Supplied text below:

Miriam Wilson of Chaska and a student at Mayer Lutheran High School, traveled to Phoenix, Ariz., the week of May 12 to attend the 2013 Intel International Science and Engineering Fair (Intel ISEF). She attended the fair as a Student Observer, participating in a caucus during judging and volunteering during outreach day.
During the week, Wilson heard from Nobel Prize Laureates including Douglas Osheroff, Laureate in Physics 1996, Adam Steltzner, NASA engineer at the Jet Propulsion Labratory and head of the team that landed Curiousity on Mars, and the futurist at Intel, Brian David Johnson. Wilson traveled to Arizona with seven other high school students from the Minnesota South Central/Southwest Regional Science Fair.
She was awarded the opportunity to participate at her local affiliated science fair in Mankato in February based upon her project “Assessing the Feasibility of Printing Custom Bones.” Wilson worked on her research at Mayer Lutheran under the supervision of LHS science teacher Gary Loontjer.
Each year, approximately 7 million high school students around the globe develop original research projects and present their work at local science competitions with the hope of making it to the Intel ISEF, a program of Society for Science & the Public.
The Intel ISEF, the world’s largest international pre-college science competition, where only the best and brightest — 1,600 winners of local, regional, state, and national competitions — are invited to participate in this week-long celebration of science, technology, engineering, and math. At the event, these young innovators, students from over 70 countries, regions, and territories, share ideas, showcase cutting-edge research, and compete for more than USD 4 million in awards and scholarships.

End of Supplied text.

Problems and tasks
(1) In the science fair article, rewrite the passage from "During the week, Wilson" up to and including "Regional Science Fair.", substituting "Phoenix" for "Arizona".
(2) Write a continuation of the science fair article, starting after its last sentence.
The data after this point are separate from the science fair article.

Dataset content below:

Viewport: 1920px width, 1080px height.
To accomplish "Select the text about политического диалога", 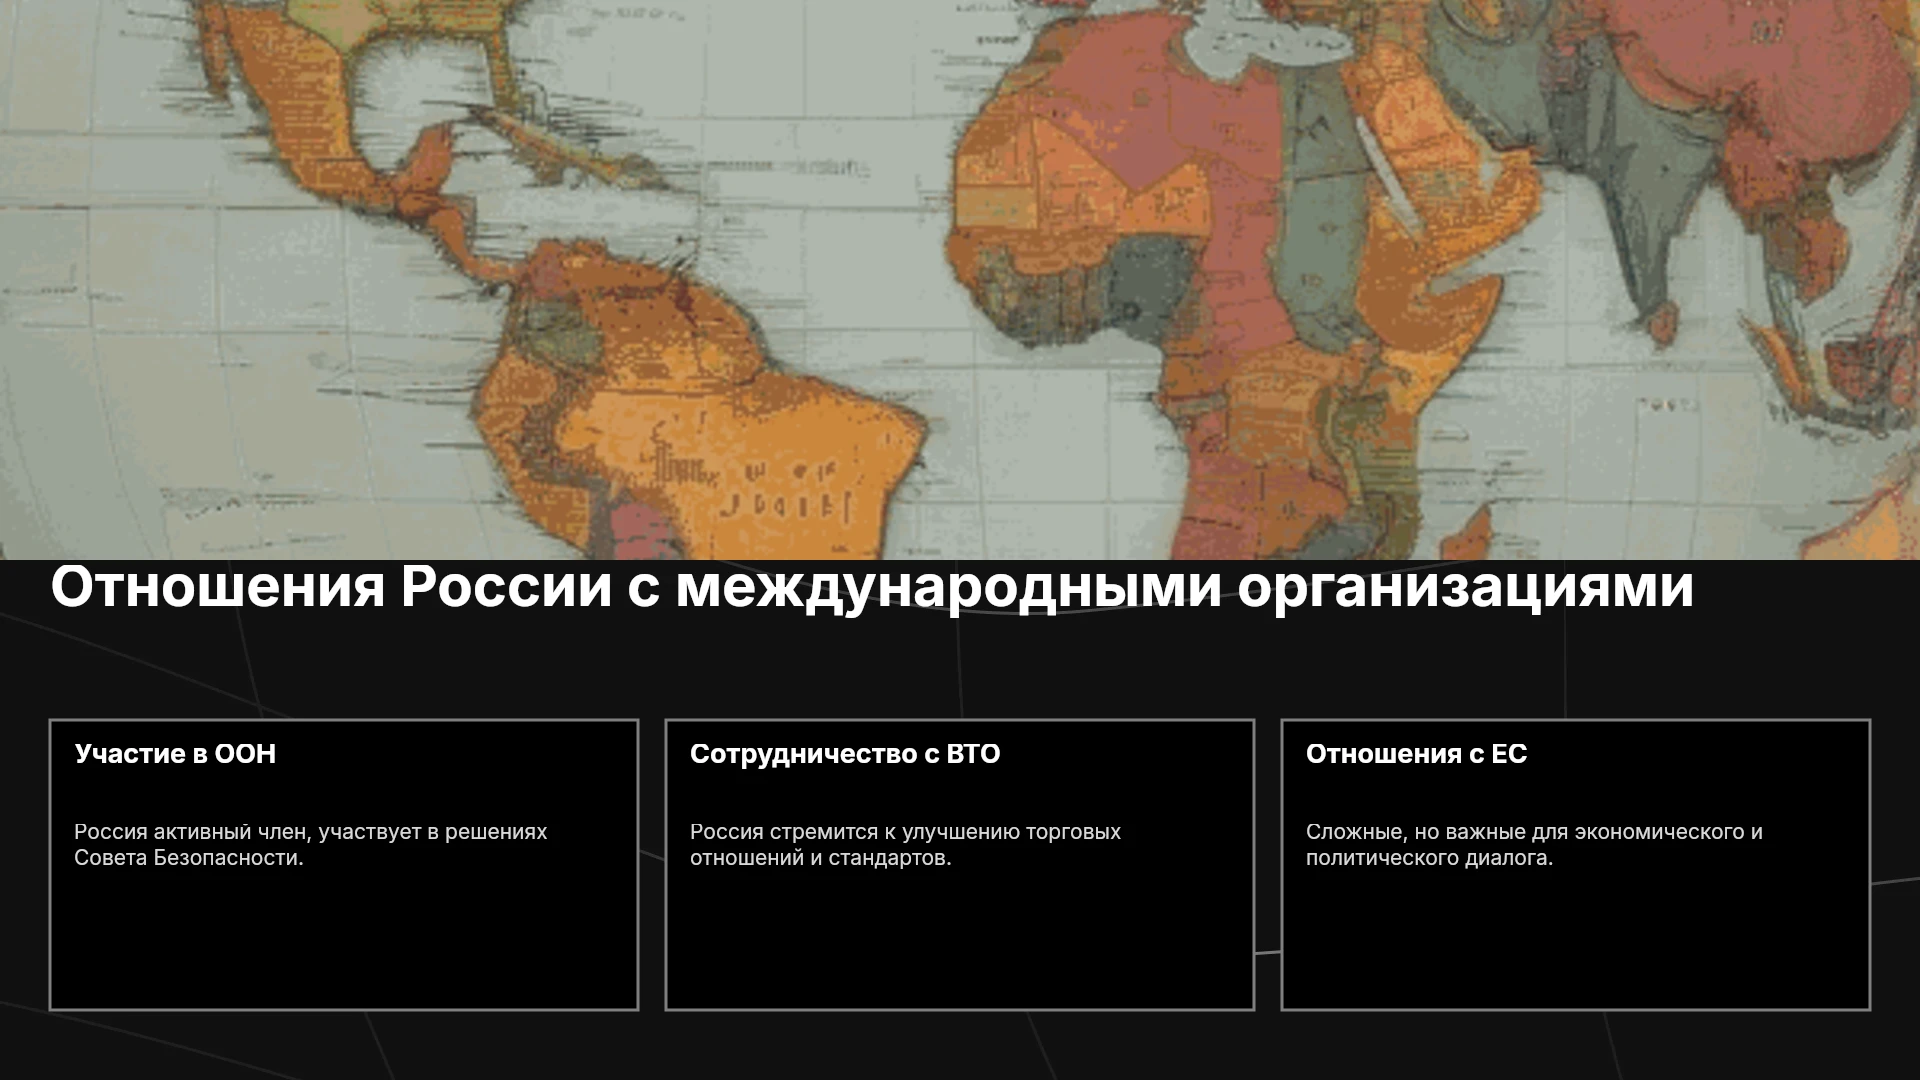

End of Dataset content.

Set of answers
(1)
During the week, Wilson heard from Nobel Prize Laureates including Douglas Osheroff, Laureate in Physics 1996, Adam Steltzner, NASA engineer at the Jet Propulsion Labratory and head of the team that landed Curiousity on Mars, and the futurist at Intel, Brian David Johnson. Wilson traveled to Phoenix with seven other high school students from the Minnesota South Central/Southwest Regional Science Fair.

(2)
“I had a great time making new friends and learning a lot from students from around the world,” Wilson said. “Meeting Douglas Osheroff (Laureate in Physics 1996) was amazing! This is definitely an experience I will never forget.”
“Miriam is one of three students who took part in an independent research project this year,” Loontjer added. “Her project involving the possibility of growing custom-made bones has great potential for future improvements in medical care. Her hard work paid off and will continue to motivate her as she heads to Iowa State this fall to study engineering.”
“STEM (Science Technology Engineering Math) is a major part of our curriculum,” said Joel Landskroener, LHS’ Executive Director. “We are graduating more engineering students than ever and have witnessed kids’ interest in science and math increase. Mr. Loontjer and his group of talented students are doing great things.”